Я несу в себе силу таких принуждений, —

Это стоит при жизни тоски и морщин,

Но отродье людей, хлебоедное племя —

Всё же выйдет когда-нибудь в Ангельский чин.

Касаясь этого глубокого смыслового расхождения между оригиналом и переводом заключительной строфы “Testamentu”, не могу не вспомнить мысль польского поэта и переводчика стихов Пастернака Северина Полляка. Согласно Полляку, Пастернак, зная себе цену и исповедуя принцип не текстуальной и смысловой имитации, но внутренней свободы в поисках конгениального переводческого решения, всё же не мог отождествить себя с мессианско-космическими притязаниями великого польского романтика и честно последовал внутреннему логосу своего собственного поэтического языка, собственной поэтической философии[126].

Действительно, это наблюдение С. Полляка представляется мне бесспорным. Подобно Словацкому, Пастернак сохраняет мысль о высоком призвании поэта в Слове и в мipe[127], но категорически отказывается от претензии на роль несколько мизантропичного, как нередко и подобало последовательному романтику, социально-исторического или эсхатологического светоча – на ту самую роль, которую берет на себя Юлиуш Словацкий в десятой строфе “Testamentu”.

○ ○ ○ ○

Что нужно сделать>
(1) Назовите всех людей, которые упоминаются в отрывке по фамилии.
(2) Ответьте на вопросы по отрывку:
(a) Куда, по стихам в начале, всё же выйдет когда-нибудь «хлебоедное племя»?
(b) Кем был Северин Полляк?
(c) О какой строфе «Testamentu» говорится в последней фразе?
(3) Продолжите рассуждение о том, как Пастернак перевел «Testament» Словацкого, начиная сразу после последней фразы отрывка.

Исходные записи>
○ ○ ○ ○

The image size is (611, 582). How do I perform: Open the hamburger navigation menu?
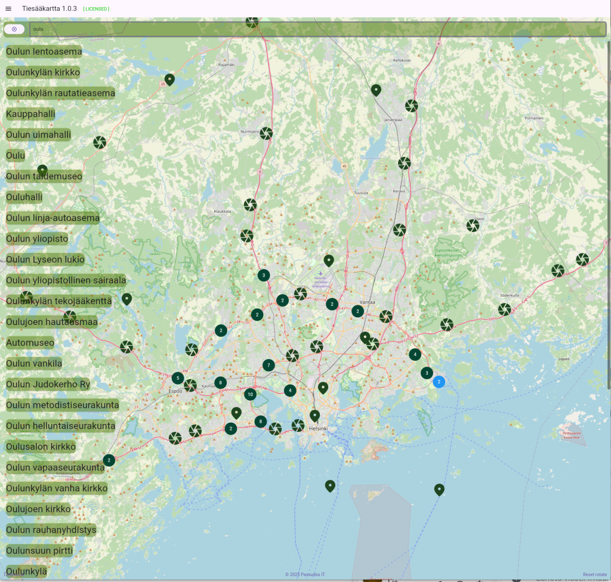pyautogui.click(x=8, y=8)
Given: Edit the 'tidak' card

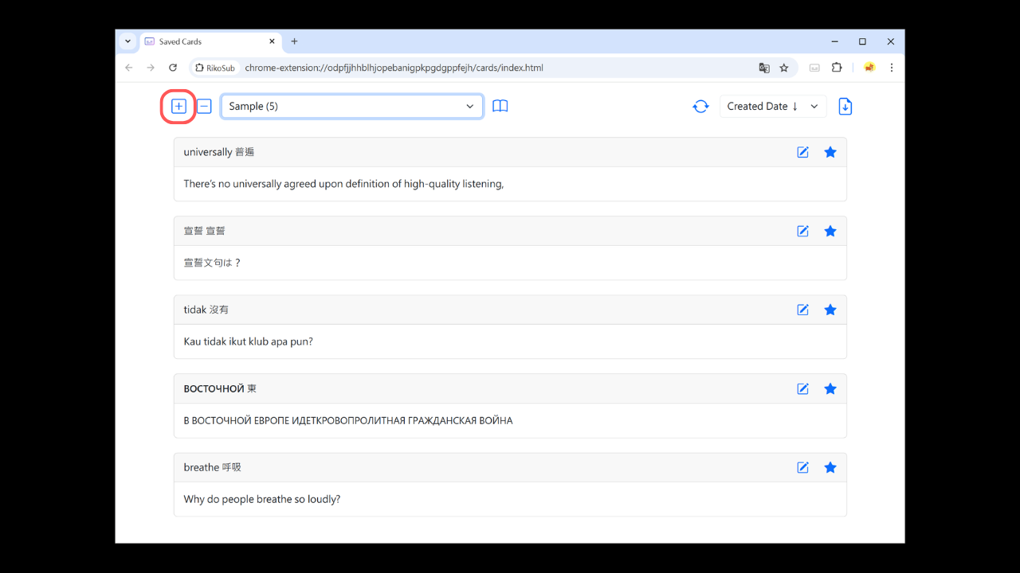Looking at the screenshot, I should coord(802,310).
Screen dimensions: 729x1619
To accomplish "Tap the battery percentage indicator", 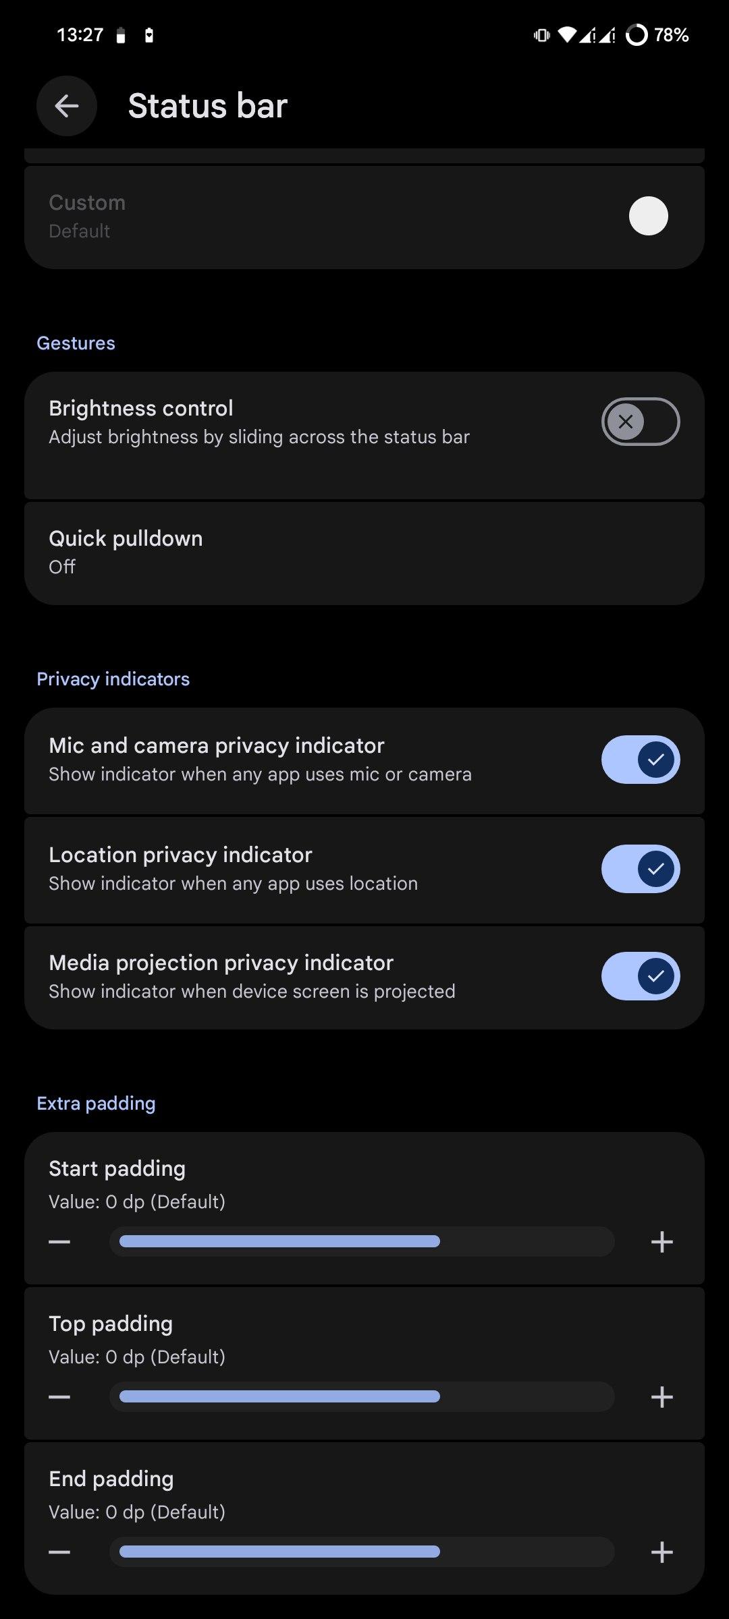I will [x=671, y=35].
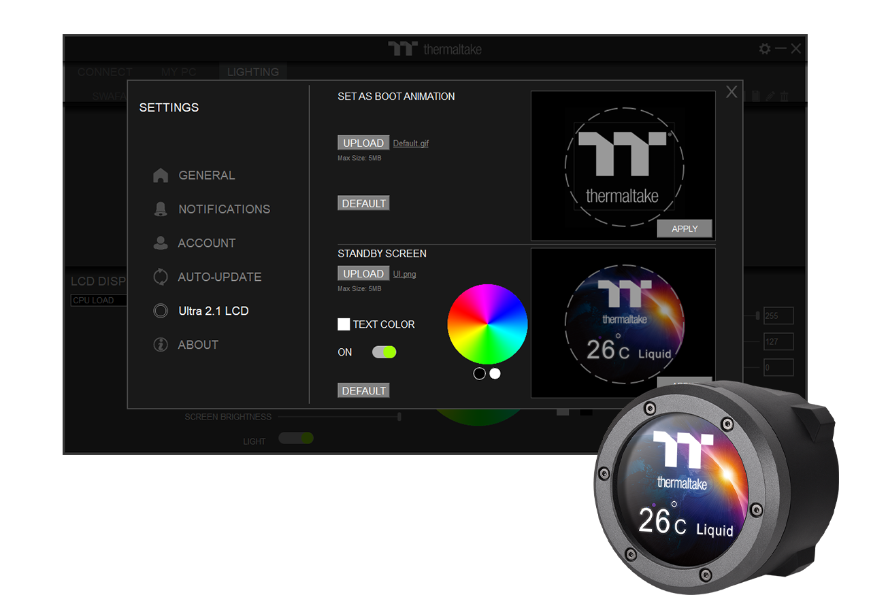Upload a boot animation file
The height and width of the screenshot is (612, 871).
[x=363, y=143]
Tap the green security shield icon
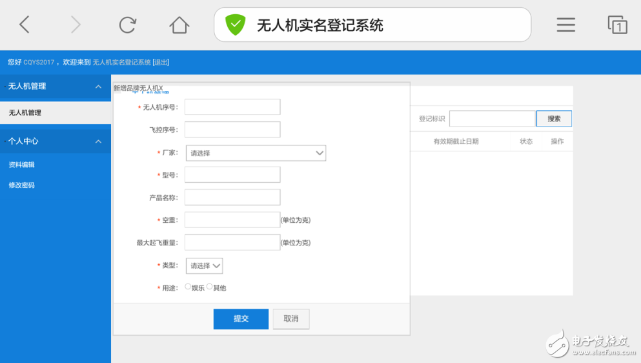The height and width of the screenshot is (363, 641). 235,25
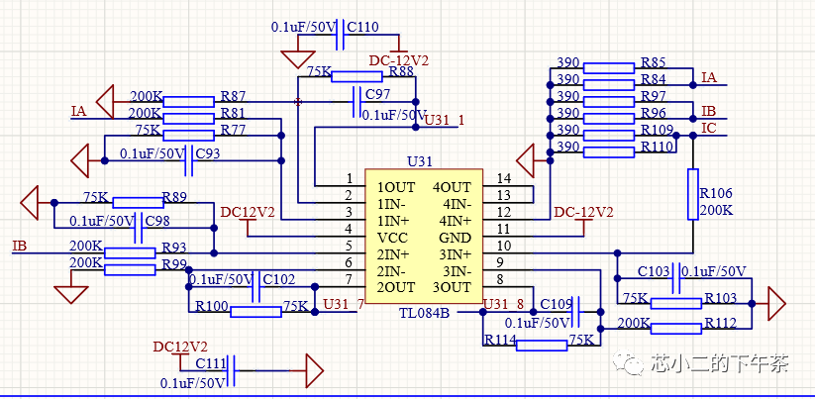Screen dimensions: 815x399
Task: Click the ground arrow left of C110
Action: (295, 56)
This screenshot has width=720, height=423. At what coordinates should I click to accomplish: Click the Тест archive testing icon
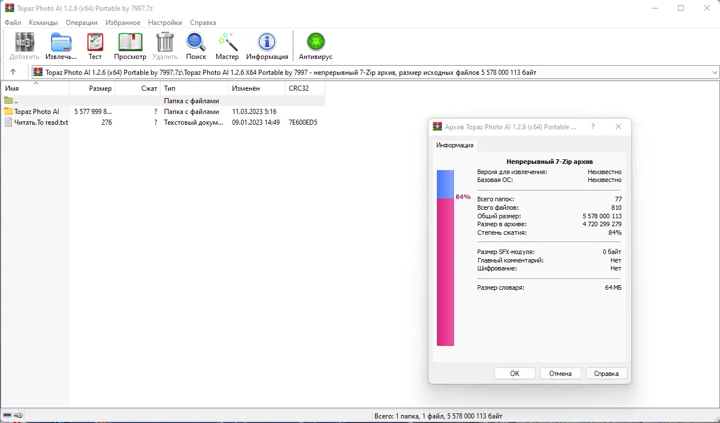(95, 43)
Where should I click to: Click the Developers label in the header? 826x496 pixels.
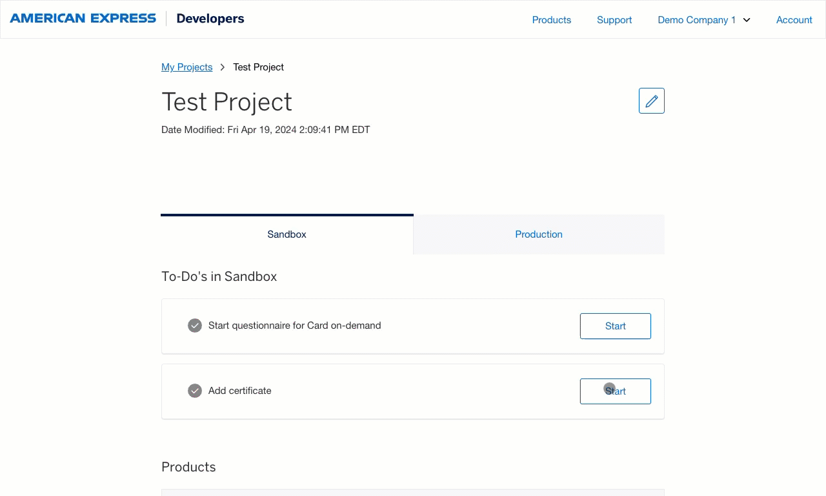coord(210,18)
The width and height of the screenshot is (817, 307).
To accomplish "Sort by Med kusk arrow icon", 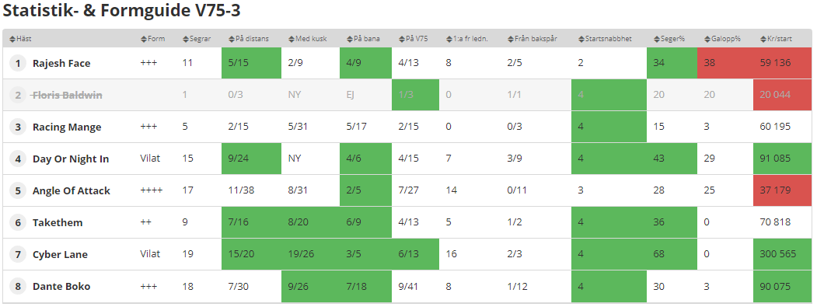I will coord(292,39).
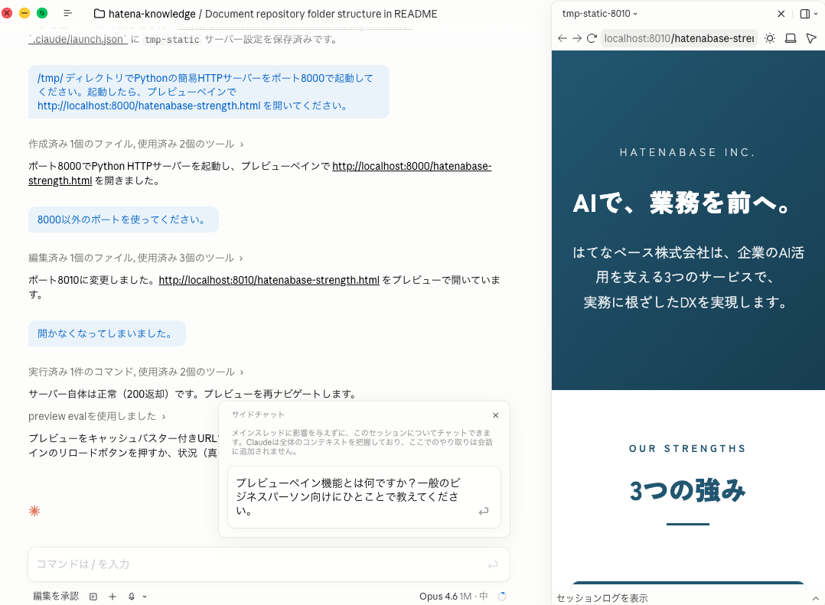
Task: Click the plus icon to add an attachment
Action: click(112, 597)
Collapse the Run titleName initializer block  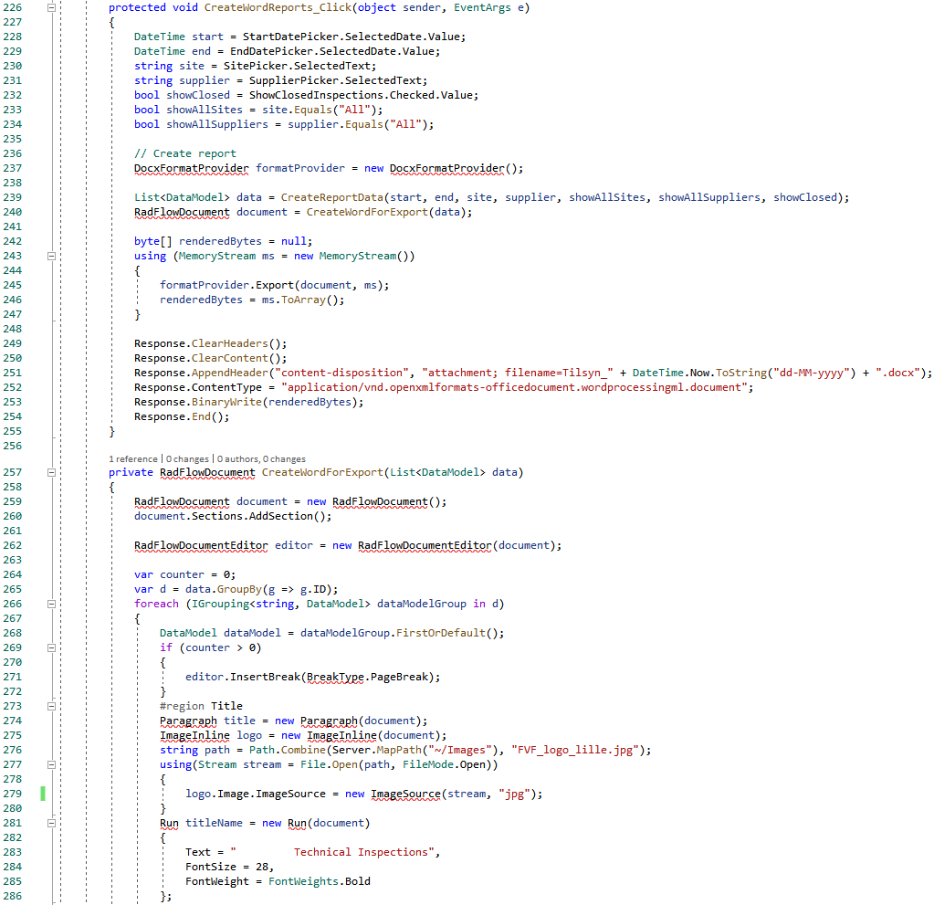coord(51,823)

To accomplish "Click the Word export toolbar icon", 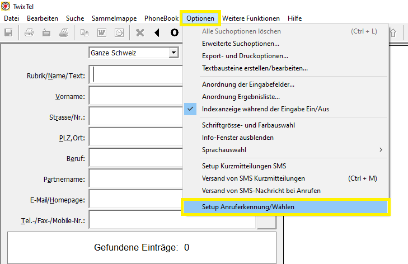I will pos(102,32).
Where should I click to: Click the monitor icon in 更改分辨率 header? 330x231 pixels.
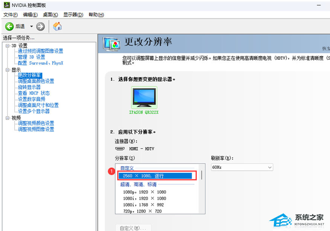pyautogui.click(x=111, y=44)
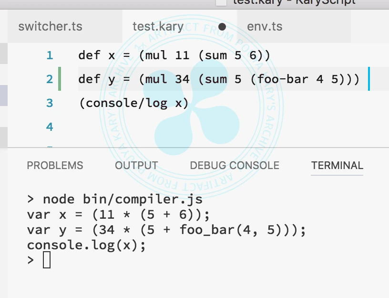Click line number 3 in the gutter

(50, 103)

○ ○ ○ ○

Ответы по заданиям>
(1) Полляк (Северин Полляк), Пастернак, Словацкий (Юлиуш Словацкий).

(2)
(a) В Ангельский чин.
(b) Польским поэтом и переводчиком стихов Пастернака.
(c) О десятой.

(3)
Но вот что любопытно: можно заметить текстуальную перекличку этой вольной пастернаковской интерпретации “Testamentu” с двумя пассажами из заключительных разделов романа «Доктор Живаго», писавшимися уже после Великой Отечественной войны на исходе сороковых – в начале пятидесятых.

1) В канун исчезновения из дома и последнего, предсмертного поэтического взлета в последнем земном своем приюте на Камергерском переулке Юрий Андреевич Живаго обращается к друзьям – Дудорову и Гордону – в ответ на все их «проповеди и наставления»[128] по части примирения с торжествующей советской действительностью – с невысказанным и безмолвным упреком: «Дорогие друзья… Единственное живое и яркое в вас это то, что вы жили в одно время со мной и меня знали»[129].

Исчезновение и смерть Юрия Андреевича – в двух шагах. Дудорову и Гордону предстоит воистину осиротеть, предстоит разделить свое сиротство с его родными. Да и по существу – со всей разоренной «годами безвременщины»[130], насильственно обезбоженной, расхристанной и бесправной страной.

А завершающий текст романа – стихотворение «Гефсиманский сад» – включает в себя строки:

Он разбудил их: «Вас Господь сподобил

Жить в дни Мои, вы ж разлеглись, как пласт.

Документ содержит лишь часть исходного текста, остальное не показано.